O Ministério Público vai recorrer da condenação do Estado a indemnizar o antigo primeiro-ministro José Sócrates por má administração da justiça no processo Operação Marquês, anunciou hoje a Procuradoria-Geral da República (PGR).
“O Ministério Público vai interpor recurso da sentença proferida”, informou hoje, em resposta à Lusa, fonte oficial da PGR.
O Tribunal Administrativo de Círculo de Lisboa condenou, no sábado, o Estado português a indemnizar o chefe de Governo entre 2005 e 2011 em 15 mil euros por má administração da justiça no processo Operação Marquês, relacionada com a violação do segredo de justiça durante o inquérito.
No julgamento da ação intentada por José Sócrates em fevereiro de 2017, julgada em 15 e 16 de maio de 2026, o Estado foi representado pelo Ministério Público, que tinha pedido a sua absolvição.
Na altura, o procurador António Beirão sustentou que “ninguém tem dúvida” de que o ex-governante “foi objeto de uma campanha que constituiu um assassinato de caráter”, mas ressalvou que “não há prova alguma de a fuga de informação ter partido da investigação”, responsabilizando antes a Comunicação Social.

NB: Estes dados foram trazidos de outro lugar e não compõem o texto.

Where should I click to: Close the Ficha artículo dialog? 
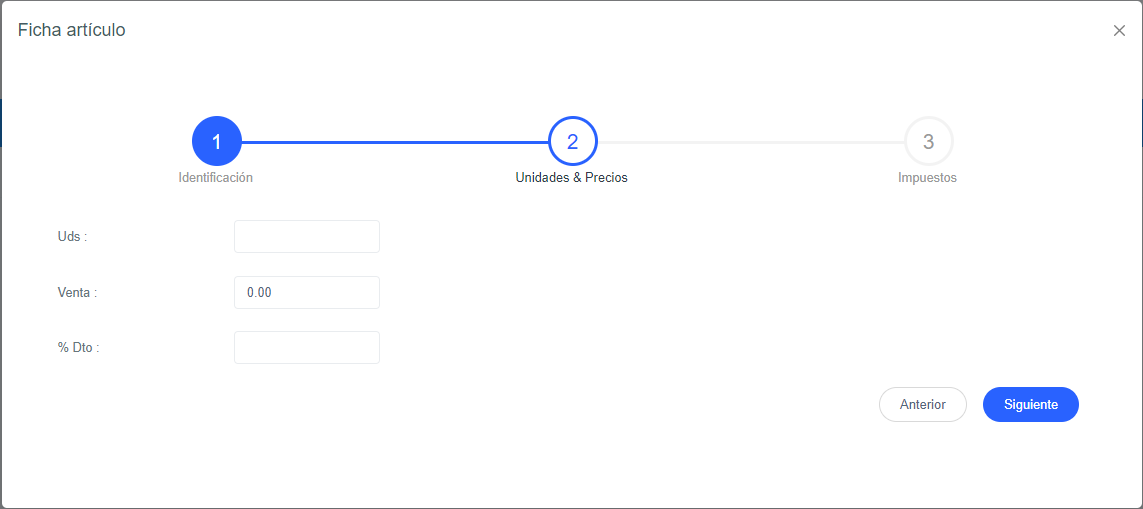[x=1119, y=31]
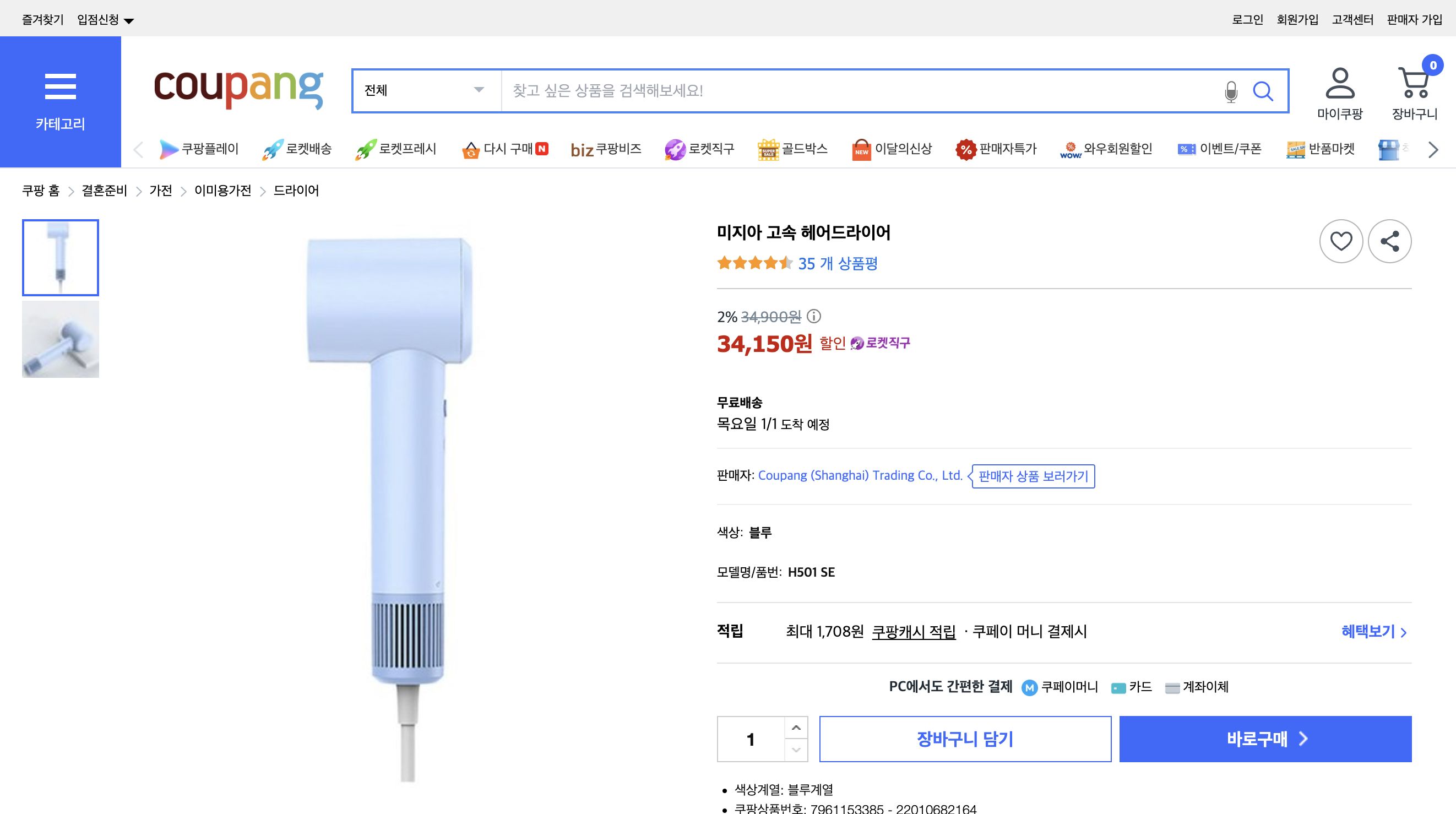The image size is (1456, 814).
Task: Click the 로켓프레시 icon
Action: 395,149
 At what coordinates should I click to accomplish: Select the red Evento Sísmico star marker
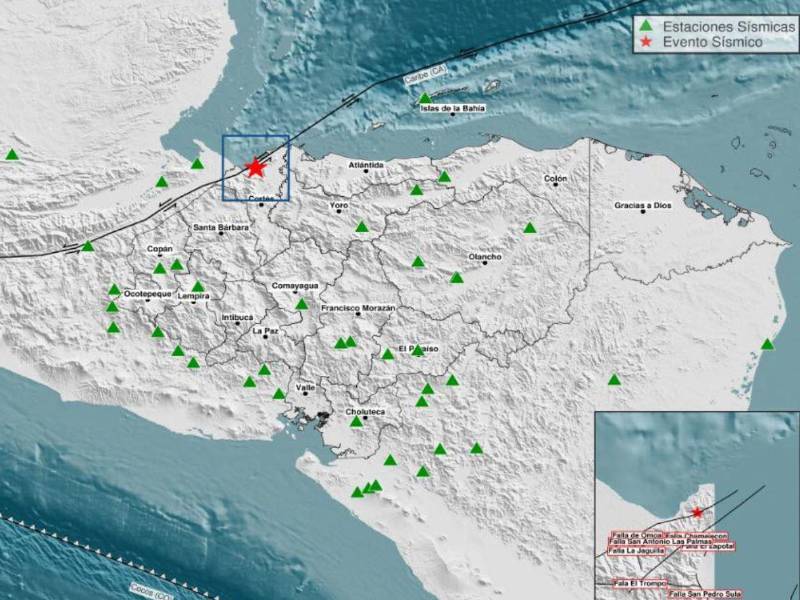click(x=257, y=168)
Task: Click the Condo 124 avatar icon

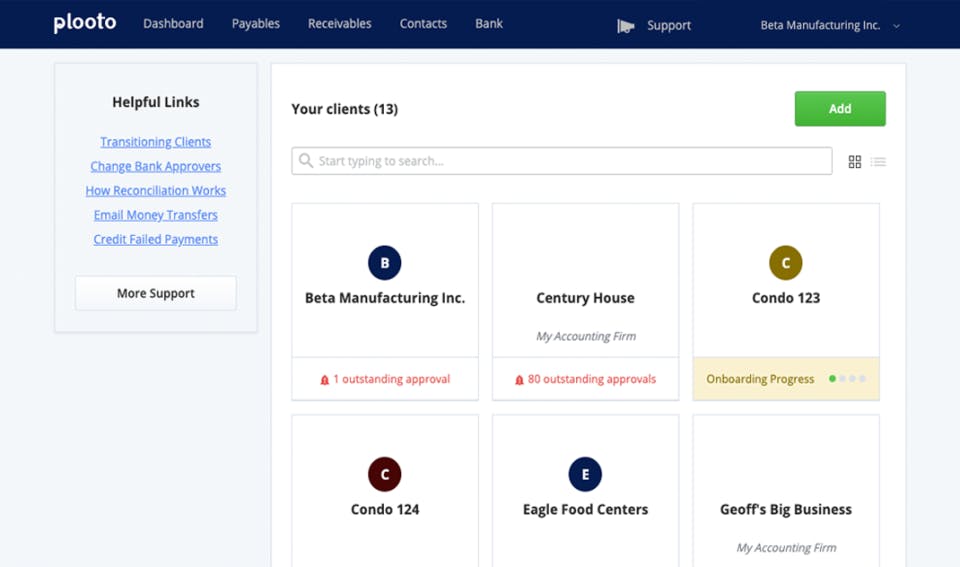Action: (x=384, y=474)
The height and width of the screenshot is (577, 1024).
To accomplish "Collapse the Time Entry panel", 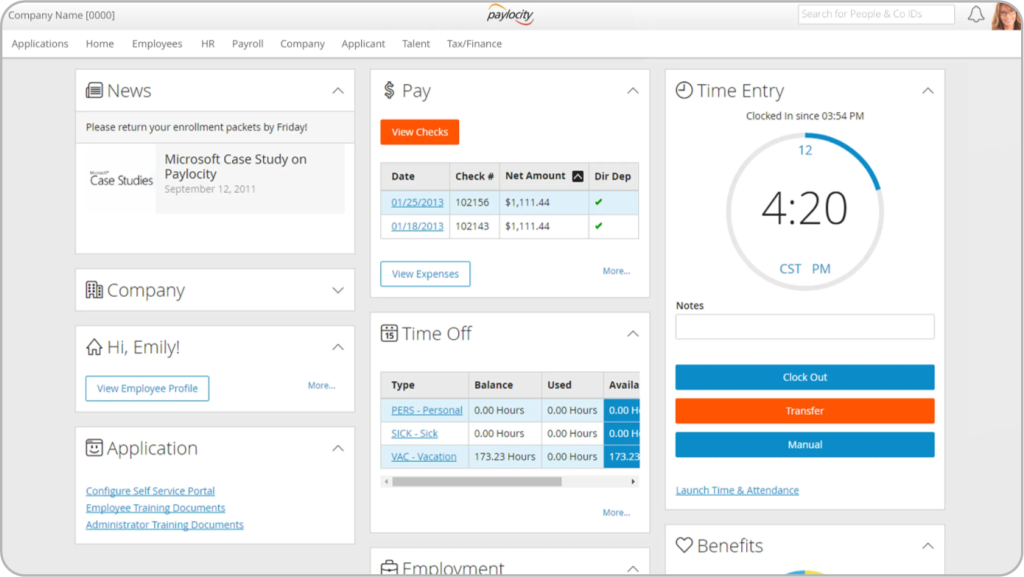I will (927, 91).
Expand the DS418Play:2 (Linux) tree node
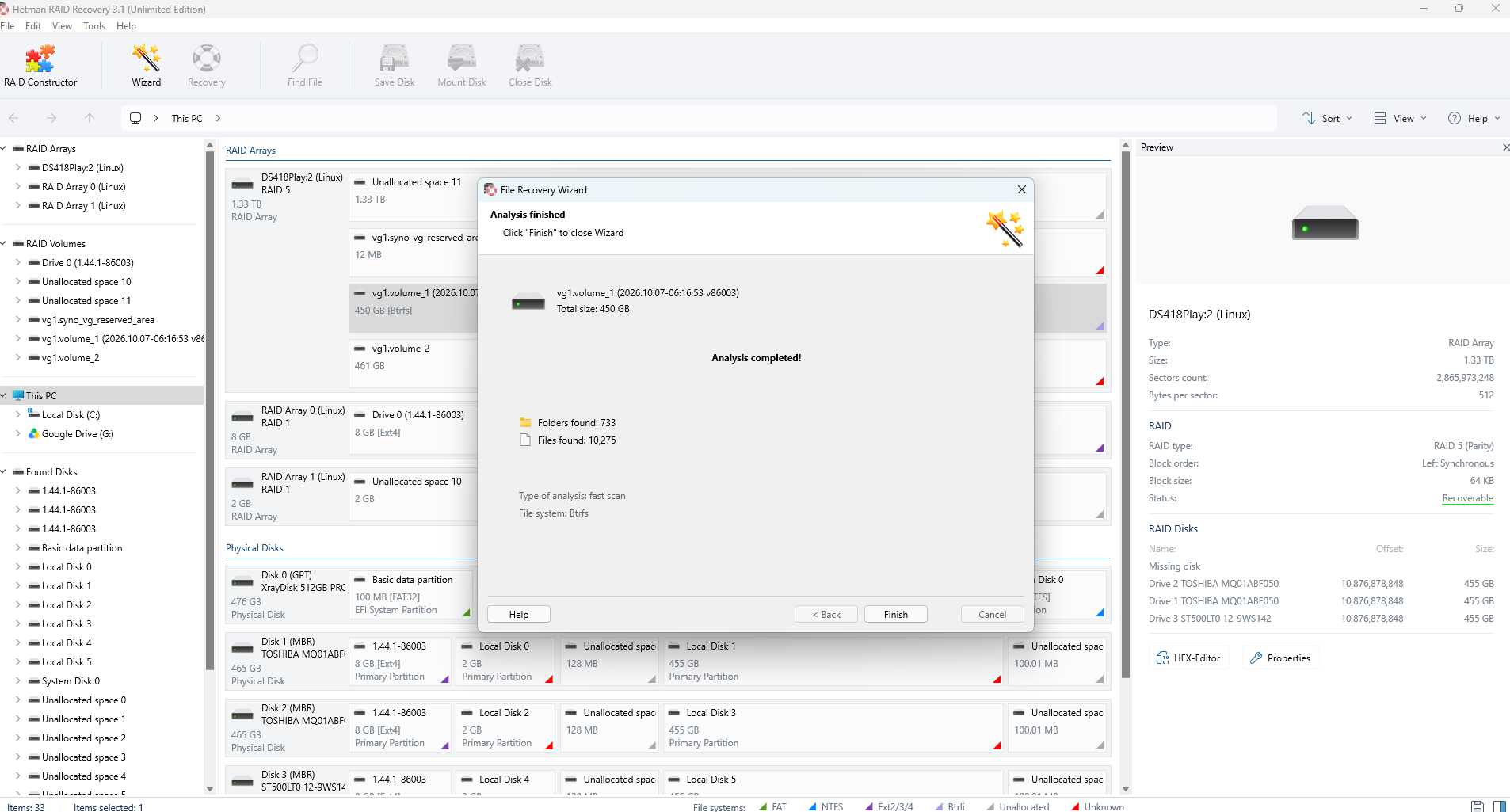This screenshot has height=812, width=1510. 17,167
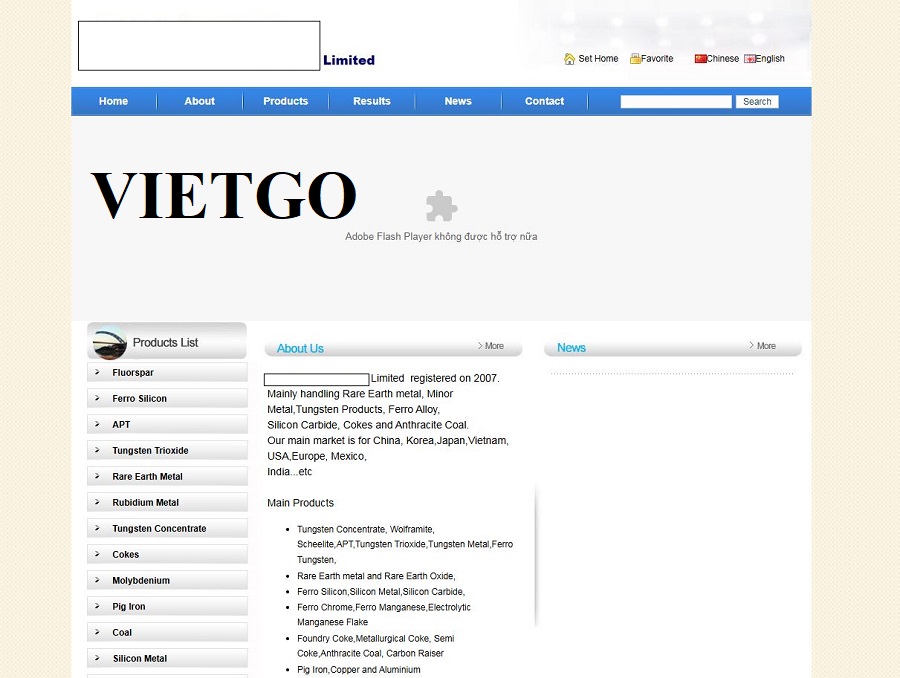Image resolution: width=900 pixels, height=678 pixels.
Task: Click the VIETGO banner logo
Action: (224, 196)
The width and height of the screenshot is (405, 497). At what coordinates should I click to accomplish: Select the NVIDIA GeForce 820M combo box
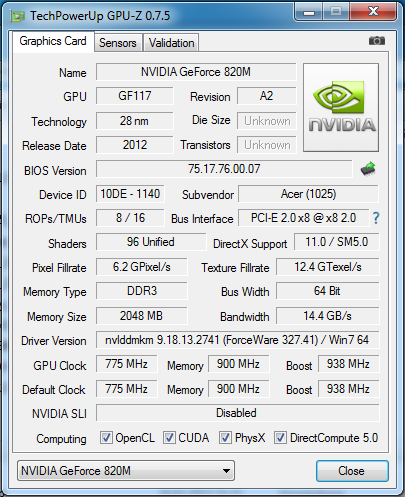(126, 471)
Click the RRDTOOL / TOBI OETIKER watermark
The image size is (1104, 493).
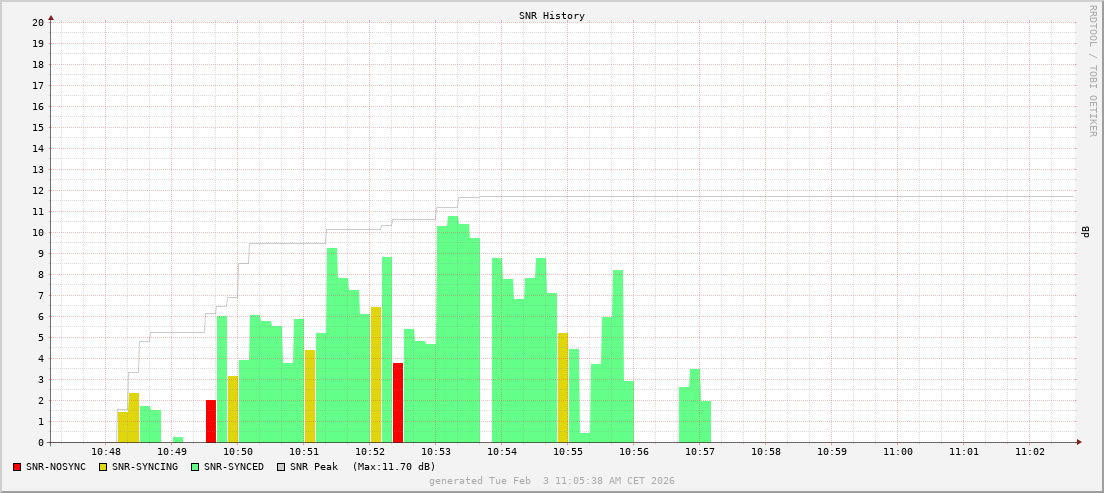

O argumento foi rejeitado pela juíza Daniela Santos Costa, que, na sentença, sustenta que, “embora não se tenha apurado quem foi o concreto responsável” pelas fugas de informação, “é de intuir” que, estando à data o inquérito sujeito a segredo de justiça interno, estas “tenham partido de alguém que se movia no interior da investigação”.
Tais “violações ao segredo de justiça”, sustentou a magistrada, “representaram uma clara diminuição das garantias de defesa” de José Sócrates e constituíram “uma afronta à reserva da vida privada do autor, ao seu bom nome, honra e reputação pública enquanto antigo chefe de Governo português”.
No total, o antigo chefe de Governo exigia ser indemnizado em 205 mil euros, por má administração da justiça e violação do direito a uma decisão num prazo razoável.
Quanto a esta última questão, o Estado português foi absolvido.
O inquérito do processo Operação Marquês foi aberto em 2013, passou a ser do conhecimento dos arguidos em novembro de 2014 e foi encerrado em outubro de 2017, com a dedução pelo Ministério Público da acusação contra José Sócrates e outros suspeitos.
Depois de uma fase de instrução que se prolongou por mais de dois anos, o julgamento do antigo chefe de Governo e outros 20 arguidos por corrupção e outros crimes económico-financeiros começou em 03 de julho de 2025 no Tribunal Central Criminal de Lisboa, faltando ouvir dezenas de testemunhas.